Re: [v11 3/6] mm, oom: cgroup-aware OOM killer

From: David Rientjes
Date: Wed Oct 11 2017 - 16:21:56 EST


On Tue, 10 Oct 2017, Roman Gushchin wrote:

> > We don't need a better approximation, we need a fair comparison. The
> > heuristic that this patchset is implementing is based on the usage of
> > individual mem cgroups. For the root mem cgroup to be considered
> > eligible, we need to understand its usage. That usage is _not_ what is
> > implemented by this patchset, which is the largest rss of a single
> > attached process. This, in fact, is not an "approximation" at all. In
> > the example of 10000 processes attached with 80MB rss each, the usage of
> > the root mem cgroup is _not_ 80MB.
>
> It's hard to imagine a "healthy" setup with 10000 process in the root
> memory cgroup, and even if we kill 1 process we will still have 9999
> remaining process. I agree with you at some point, but it's not
> a real world example.
>

It's an example that illustrates the problem with the unfair comparison
between the root mem cgroup and leaf mem cgroups. It's unfair to compare
[largest rss of a single process attached to a cgroup] to
[anon + unevictable + unreclaimable slab usage of a cgroup]. It's not an
approximation, as previously stated: the usage of the root mem cgroup is
not 100MB if there are 10 such processes attached to the root mem cgroup,
it's off by orders of magnitude.

For the root mem cgroup to be treated equally as a leaf mem cgroup as this
patchset proposes, it must have a fair comparison. That can be done by
accounting memory to the root mem cgroup in the same way it is to leaf mem
cgroups.

But let's move the discussion forward to fix it. To avoid necessarily
accounting memory to the root mem cgroup, have we considered if it is even
necessary to address the root mem cgroup? For the users who opt-in to
this heuristic, would it be possible to discount the root mem cgroup from
the heuristic entirely so that oom kills originate from leaf mem cgroups?
Or, perhaps better, oom kill from non-memory.oom_group cgroups only if
the victim rss is greater than an eligible victim rss attached to the root
mem cgroup?

> > For these reasons: unfair comparison of root mem cgroup usage to bias
> > against that mem cgroup from oom kill in system oom conditions, the
> > ability of users to completely evade the oom killer by attaching all
> > processes to child cgroups either purposefully or unpurposefully, and the
> > inability of userspace to effectively control oom victim selection:
> >
> > Nacked-by: David Rientjes <rientjes@xxxxxxxxxx>
>
> So, if we'll sum the oom_score of tasks belonging to the root memory cgroup,
> will it fix the problem?
>
> It might have some drawbacks as well (especially around oom_score_adj),
> but it's doable, if we'll ignore tasks which are not owners of their's mm struct.
>

You would be required to discount oom_score_adj because the heuristic
doesn't account for oom_score_adj when comparing the anon + unevictable +
unreclaimable slab of leaf mem cgroups. This wouldn't result in the
correct victim selection in real-world scenarios where processes attached
to the root mem cgroup are vital to the system and not part of any user
job, i.e. they are important system daemons and the "activity manager"
responsible for orchestrating the cgroup hierarchy.

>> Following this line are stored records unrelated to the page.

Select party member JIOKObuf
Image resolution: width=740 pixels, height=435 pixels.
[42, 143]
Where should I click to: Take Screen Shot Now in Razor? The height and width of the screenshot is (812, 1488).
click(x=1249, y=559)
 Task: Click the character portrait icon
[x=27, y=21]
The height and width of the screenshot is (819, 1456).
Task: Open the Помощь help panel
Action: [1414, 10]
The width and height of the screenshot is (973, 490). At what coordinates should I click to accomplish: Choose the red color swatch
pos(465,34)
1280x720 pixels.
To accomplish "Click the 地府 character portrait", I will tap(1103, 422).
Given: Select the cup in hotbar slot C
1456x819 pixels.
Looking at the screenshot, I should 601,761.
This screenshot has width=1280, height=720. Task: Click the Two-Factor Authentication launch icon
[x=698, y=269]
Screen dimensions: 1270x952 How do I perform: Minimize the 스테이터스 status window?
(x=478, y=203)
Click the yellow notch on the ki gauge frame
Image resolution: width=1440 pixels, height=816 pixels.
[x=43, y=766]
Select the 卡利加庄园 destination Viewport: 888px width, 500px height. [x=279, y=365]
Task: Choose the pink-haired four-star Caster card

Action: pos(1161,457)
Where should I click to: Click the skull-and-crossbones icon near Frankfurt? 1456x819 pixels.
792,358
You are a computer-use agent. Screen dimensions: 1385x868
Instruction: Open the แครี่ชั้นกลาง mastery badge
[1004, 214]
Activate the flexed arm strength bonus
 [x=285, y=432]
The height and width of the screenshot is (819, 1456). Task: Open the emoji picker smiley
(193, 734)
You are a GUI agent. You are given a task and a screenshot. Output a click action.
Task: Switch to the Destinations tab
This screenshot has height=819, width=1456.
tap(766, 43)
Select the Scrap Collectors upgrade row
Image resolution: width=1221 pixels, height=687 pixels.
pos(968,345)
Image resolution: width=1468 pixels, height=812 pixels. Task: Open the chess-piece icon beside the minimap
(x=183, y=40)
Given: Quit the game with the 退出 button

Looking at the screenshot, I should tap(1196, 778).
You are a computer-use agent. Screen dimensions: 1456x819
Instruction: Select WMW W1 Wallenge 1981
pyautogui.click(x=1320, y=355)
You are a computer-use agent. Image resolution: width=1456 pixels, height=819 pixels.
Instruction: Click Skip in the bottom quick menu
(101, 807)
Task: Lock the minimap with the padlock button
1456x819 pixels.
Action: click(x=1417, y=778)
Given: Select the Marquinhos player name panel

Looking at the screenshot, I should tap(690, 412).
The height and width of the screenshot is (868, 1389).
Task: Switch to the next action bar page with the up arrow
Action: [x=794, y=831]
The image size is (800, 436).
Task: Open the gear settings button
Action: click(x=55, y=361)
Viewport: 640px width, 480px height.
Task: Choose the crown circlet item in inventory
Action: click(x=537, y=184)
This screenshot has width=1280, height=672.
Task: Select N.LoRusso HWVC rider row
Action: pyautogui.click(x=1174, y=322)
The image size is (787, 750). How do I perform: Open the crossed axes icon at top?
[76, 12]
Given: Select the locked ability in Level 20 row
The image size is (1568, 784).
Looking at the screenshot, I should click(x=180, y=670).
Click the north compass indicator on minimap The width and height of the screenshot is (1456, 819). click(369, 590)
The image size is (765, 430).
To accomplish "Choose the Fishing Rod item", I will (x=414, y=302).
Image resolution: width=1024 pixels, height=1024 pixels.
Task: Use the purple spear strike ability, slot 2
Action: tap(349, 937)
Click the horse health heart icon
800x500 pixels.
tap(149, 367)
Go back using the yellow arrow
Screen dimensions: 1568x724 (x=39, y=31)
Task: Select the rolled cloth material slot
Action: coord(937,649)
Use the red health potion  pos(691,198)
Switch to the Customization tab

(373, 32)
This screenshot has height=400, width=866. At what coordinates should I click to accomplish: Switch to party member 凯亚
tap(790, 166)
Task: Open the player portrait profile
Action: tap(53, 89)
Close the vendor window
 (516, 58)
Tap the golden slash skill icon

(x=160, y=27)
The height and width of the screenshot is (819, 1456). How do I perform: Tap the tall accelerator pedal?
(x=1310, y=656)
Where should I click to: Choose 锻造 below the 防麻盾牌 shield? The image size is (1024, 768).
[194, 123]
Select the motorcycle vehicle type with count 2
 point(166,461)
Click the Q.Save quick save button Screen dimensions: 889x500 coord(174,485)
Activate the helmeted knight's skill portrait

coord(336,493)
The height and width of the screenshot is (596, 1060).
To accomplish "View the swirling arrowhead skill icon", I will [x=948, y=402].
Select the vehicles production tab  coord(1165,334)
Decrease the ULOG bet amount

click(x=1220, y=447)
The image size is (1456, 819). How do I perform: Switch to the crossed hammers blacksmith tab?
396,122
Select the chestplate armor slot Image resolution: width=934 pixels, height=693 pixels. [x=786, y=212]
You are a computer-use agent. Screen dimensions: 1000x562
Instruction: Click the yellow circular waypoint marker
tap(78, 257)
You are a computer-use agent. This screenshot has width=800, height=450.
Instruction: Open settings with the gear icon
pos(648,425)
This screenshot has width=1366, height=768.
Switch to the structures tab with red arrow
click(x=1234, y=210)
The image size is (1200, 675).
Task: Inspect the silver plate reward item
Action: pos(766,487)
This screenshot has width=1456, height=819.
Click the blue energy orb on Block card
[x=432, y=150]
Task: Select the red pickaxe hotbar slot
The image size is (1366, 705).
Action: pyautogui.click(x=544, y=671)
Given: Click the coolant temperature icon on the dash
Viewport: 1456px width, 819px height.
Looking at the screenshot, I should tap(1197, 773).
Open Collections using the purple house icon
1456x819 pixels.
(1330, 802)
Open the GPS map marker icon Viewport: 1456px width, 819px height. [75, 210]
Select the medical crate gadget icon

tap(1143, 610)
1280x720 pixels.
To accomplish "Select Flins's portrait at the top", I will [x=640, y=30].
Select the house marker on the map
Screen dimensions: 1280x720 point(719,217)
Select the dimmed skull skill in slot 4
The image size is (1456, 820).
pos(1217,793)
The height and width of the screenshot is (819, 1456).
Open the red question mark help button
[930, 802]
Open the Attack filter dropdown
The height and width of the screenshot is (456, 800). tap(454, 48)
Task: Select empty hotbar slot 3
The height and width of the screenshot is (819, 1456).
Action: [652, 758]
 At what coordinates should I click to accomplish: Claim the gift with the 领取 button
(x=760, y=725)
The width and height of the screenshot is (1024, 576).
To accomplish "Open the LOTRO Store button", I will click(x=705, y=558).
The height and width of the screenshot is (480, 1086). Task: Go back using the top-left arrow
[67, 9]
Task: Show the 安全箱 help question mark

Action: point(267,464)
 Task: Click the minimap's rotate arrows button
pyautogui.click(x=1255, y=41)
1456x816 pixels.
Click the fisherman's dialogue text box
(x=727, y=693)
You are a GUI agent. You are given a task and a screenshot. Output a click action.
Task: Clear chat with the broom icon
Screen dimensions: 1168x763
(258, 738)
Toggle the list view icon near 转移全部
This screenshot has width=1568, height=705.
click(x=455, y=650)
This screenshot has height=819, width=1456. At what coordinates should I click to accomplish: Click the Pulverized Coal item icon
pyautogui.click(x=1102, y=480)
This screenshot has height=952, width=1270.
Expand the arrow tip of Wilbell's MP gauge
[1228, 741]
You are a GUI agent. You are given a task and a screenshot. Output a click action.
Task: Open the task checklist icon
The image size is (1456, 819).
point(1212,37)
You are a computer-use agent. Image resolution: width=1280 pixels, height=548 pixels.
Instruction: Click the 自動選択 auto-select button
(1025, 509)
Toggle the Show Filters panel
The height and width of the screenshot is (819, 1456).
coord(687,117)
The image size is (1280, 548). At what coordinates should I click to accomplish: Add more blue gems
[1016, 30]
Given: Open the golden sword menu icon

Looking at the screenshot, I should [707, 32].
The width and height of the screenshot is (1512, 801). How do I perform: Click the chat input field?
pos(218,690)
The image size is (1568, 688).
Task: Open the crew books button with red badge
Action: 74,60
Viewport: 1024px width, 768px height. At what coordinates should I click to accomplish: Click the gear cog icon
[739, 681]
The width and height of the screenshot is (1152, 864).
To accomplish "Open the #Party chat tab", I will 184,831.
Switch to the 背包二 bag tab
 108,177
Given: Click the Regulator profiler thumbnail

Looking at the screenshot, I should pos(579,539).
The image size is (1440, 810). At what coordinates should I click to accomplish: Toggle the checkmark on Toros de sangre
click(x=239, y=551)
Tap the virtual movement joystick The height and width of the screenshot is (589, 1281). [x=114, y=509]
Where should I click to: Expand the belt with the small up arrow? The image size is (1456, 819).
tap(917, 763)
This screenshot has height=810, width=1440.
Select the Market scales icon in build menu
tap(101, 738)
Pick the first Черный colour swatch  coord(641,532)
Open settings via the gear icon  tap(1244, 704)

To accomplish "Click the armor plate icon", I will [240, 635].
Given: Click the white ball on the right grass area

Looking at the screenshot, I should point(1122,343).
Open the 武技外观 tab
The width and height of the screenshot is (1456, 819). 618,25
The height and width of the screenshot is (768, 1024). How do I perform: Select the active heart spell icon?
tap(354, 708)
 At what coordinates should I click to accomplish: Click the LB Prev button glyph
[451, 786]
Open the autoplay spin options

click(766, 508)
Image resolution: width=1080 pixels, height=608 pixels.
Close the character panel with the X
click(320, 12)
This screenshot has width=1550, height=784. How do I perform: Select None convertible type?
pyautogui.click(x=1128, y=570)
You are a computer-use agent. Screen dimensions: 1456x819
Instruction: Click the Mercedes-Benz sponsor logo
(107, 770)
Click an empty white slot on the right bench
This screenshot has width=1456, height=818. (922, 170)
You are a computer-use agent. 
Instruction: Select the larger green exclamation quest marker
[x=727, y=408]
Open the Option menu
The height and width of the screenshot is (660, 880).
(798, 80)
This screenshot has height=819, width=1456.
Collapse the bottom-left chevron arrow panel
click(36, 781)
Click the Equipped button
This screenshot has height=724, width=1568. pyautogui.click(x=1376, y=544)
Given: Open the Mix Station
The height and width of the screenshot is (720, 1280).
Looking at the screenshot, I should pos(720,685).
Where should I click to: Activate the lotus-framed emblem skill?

It's also still unfair because it now compares
[sum of rss of processes attached to a cgroup] to
[anon + unevictable + unreclaimable slab usage of a cgroup]. RSS isn't
going to be a solution, regardless if its one process or all processes, if
it's being compared to more types of memory in leaf cgroups.

If we really don't want root mem cgroup accounting so this is a fair
comparison, I think the heuristic needs to special case the root mem
cgroup either by discounting root oom kills if there are eligible oom
kills from leaf cgroups (the user would be opting-in to this behavior) or
comparing the badness of a victim from a leaf cgroup to the badness of a
victim from the root cgroup when deciding which to kill and allow the user
to protect root mem cgroup processes with oom_score_adj.

That aside, all of this has only addressed one of the three concerns with
the patchset.

I believe the solution to avoid allowing users to circumvent oom kill is
to account usage up the hierarchy as you have done in the past. Cgroup
hierarchies can be managed by the user so they can create their own
subcontainers, this is nothing new, and I would hope that you wouldn't
limit your feature to only a very specific set of usecases. That may be
your solution for the root mem cgroup itself: if the hierarchical usage of
all top-level mem cgroups is known, it's possible to find the root mem
cgroup usage by subtraction, you are using stats that are global vmstats
in your heuristic.

Accounting usage up the hierarchy avoids the first two concerns with the
patchset. It allows you to implicitly understand the usage of the root
mem cgroup itself, and does not allow users to circumvent oom kill by
creating subcontainers, either purposefully or not. The third concern,
userspace influence, can allow users to attack leaf mem cgroups deeper in
the tree if it is using more memory than expected, but the hierarchical
usage is lower at the top-level. That is the only objection that I have
seen to using hierarchical usage: there may be a single cgroup deeper in
the tree that avoids oom kill because another hierarchy has a higher
usage. This can trivially be addressed either by oom priorities or an
adjustment, just like oom_score_adj, on cgroup usage.